Walsh Hadamard Transform
The Walsh Hadamard Transform.
What it does:
The WHT decomposes a signal into its Walsh spectrum, revealing its frequency content in a different way than the Fourier Transform.
The FWHT efficiently computes the WHT, significantly reducing the number of calculations compared to a naive implementation.
Why it's faster:
A straightforward WHT takes O(N^2) operations for a data set of size N.
FWHT brings this down to O(N log N) using a divide-and-conquer approach.
It breaks down the WHT of size N into smaller WHTs of size N/2 and cleverly combines the results.
The inner workings (conceptually):
FWHT relies on the structure of Hadamard matrices, which are filled with +1s and -1s.
It leverages bitwise XOR operations to achieve efficient calculations.

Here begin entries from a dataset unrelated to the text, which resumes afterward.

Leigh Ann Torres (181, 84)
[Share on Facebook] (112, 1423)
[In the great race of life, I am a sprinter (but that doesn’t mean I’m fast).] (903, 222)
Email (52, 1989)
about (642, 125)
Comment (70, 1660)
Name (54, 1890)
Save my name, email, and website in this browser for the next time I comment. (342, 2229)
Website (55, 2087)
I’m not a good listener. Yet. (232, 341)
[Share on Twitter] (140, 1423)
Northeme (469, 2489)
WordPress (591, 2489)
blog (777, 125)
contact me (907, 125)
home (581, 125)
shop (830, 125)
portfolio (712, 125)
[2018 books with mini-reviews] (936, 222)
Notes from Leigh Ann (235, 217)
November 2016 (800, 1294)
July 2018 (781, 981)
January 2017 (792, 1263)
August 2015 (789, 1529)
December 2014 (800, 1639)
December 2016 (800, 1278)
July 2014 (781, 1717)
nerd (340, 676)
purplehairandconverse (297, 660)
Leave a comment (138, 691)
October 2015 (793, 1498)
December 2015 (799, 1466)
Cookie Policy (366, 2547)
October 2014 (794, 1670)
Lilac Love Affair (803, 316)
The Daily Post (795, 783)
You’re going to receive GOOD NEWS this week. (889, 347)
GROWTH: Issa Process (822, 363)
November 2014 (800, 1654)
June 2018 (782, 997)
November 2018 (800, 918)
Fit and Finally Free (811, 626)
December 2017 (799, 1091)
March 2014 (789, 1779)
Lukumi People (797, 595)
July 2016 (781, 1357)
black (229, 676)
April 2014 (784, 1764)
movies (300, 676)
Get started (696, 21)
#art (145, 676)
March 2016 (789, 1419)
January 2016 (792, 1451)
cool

The algorithm resembles the Fast Fourier Transform (FFT) in its divide-and-conquer strategy and use of butterfly structures for computations.
Applications:
FWHT finds use in various fields like:
Signal processing for feature extraction and analysis.
Error correction and coding.
Image processing applications like ghost imaging.
Further exploration:
For a deeper understanding, you can explore resources on Hadamard matrices, bitwise XOR operations, and the connection between FWHT and FFT.
The first 16 Walsh functions. The number of each function is given in S, sequency order; D, dyadic order; and N, natural order. The n indices are also shown for the first five Rademacher functions, R; and DIF functions, O.
Multiplying or Xor'ing the signs of various Rademacher functions gives the Walsh functions.